I ran across those words yesterday while reading one of my all-time favourite books and looking for help or inspiration in writing my coven's Mabon (Autumn equinox) ritual. I was on the ferry to the Sunshine Coast, re-browsing through the prologue — a superbly atmospheric piece of prose — when these words of the High Priestess emerged for the first time in my memory. It felt topical, timely, fortuitous, and all that stuff that goes together to make up a revelatory, pseudo-spiritual experience. "I used to be just like that," I thought to myself after I read the passage, "And I know far too many people who are like that now."

Now comes the part where I hesitate to go on. Instead, I read over the paragraph, count the words, fix the punctuation. The wind rustles the pages in my book, and I make a little duct-tape contraption to hold them in place. Clever. Clever diversions from my dilemma: how to continue? How do you reach people whose problem is that they can't be reached? Composition collapses. I'm becoming p(r)etty and postmodern, not important and real.

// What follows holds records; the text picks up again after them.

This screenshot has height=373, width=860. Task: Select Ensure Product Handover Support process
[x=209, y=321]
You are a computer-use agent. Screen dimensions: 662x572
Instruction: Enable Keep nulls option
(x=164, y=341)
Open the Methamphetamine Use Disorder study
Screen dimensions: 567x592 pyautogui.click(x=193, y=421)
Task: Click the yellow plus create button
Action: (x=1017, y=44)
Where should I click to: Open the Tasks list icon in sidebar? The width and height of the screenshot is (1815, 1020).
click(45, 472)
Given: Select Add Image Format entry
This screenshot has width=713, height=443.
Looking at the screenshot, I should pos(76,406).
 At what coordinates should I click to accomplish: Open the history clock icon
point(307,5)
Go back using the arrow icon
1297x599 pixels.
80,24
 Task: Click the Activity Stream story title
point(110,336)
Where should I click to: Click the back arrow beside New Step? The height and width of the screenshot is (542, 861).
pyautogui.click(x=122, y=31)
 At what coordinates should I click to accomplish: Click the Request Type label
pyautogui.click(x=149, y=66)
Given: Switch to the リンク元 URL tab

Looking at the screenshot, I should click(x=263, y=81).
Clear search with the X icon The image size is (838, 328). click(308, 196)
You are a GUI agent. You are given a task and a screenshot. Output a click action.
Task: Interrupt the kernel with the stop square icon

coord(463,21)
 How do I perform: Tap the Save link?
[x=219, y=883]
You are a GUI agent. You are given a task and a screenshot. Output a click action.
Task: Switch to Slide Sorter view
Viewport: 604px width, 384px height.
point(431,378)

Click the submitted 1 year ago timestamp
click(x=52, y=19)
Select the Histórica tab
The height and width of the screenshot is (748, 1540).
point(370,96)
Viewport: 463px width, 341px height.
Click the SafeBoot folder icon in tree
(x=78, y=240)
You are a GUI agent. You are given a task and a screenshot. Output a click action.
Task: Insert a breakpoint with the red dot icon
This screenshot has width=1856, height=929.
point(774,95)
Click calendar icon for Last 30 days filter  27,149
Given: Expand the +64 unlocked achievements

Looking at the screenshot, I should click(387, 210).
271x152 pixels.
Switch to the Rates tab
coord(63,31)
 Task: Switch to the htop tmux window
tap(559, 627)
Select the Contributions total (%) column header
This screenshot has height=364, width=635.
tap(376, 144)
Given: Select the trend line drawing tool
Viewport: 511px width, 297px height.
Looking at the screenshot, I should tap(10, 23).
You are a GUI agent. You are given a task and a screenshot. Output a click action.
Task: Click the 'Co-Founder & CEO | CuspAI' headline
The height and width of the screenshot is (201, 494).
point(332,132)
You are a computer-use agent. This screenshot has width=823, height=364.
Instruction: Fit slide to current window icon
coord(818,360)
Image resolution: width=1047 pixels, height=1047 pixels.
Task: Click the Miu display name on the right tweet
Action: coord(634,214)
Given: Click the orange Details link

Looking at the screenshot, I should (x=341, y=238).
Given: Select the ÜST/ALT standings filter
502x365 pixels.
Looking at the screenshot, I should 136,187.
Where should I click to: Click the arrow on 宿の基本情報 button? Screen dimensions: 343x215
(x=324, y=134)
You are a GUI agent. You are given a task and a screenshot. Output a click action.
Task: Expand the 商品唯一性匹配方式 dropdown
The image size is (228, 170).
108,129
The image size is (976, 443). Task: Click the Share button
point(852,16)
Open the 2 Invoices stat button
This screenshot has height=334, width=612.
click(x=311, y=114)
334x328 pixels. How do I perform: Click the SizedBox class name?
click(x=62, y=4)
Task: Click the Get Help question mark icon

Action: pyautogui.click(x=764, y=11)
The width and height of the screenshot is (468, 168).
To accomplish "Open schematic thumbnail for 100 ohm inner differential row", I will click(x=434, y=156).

The wind defies me again, as a warm seabreeze washes over my pages. A bee flies past and I follow its path out over the rocky beach. I look out at the ocean — not ten feet away — and as I think to myself, "Tim, you're writing a fucking blog entry on the beach..." I get my answer:

You don't. Some people can't be helped, or won't be helped by others. They'll bounce between desperation, depression, euphoria, and ambivalence. They'll fill their life with a thousand things to justify it, or hide in a cave. Or they'll simply put on an empty smile and say nothing to anyone. It doesn't make them bad people, nor any less deserving of love, but instead makes them tragedies, casualties of their own human conditions — some with pain so deep that you can't help but be almost consumed by it.

It's up to them to decide when to feel true contentment and real happiness. When they can peer inwards as easily and unabashedly as they do out. When they can find their own perfect place in their own imperfect world.

I haven't found mine yet. But I'm going to.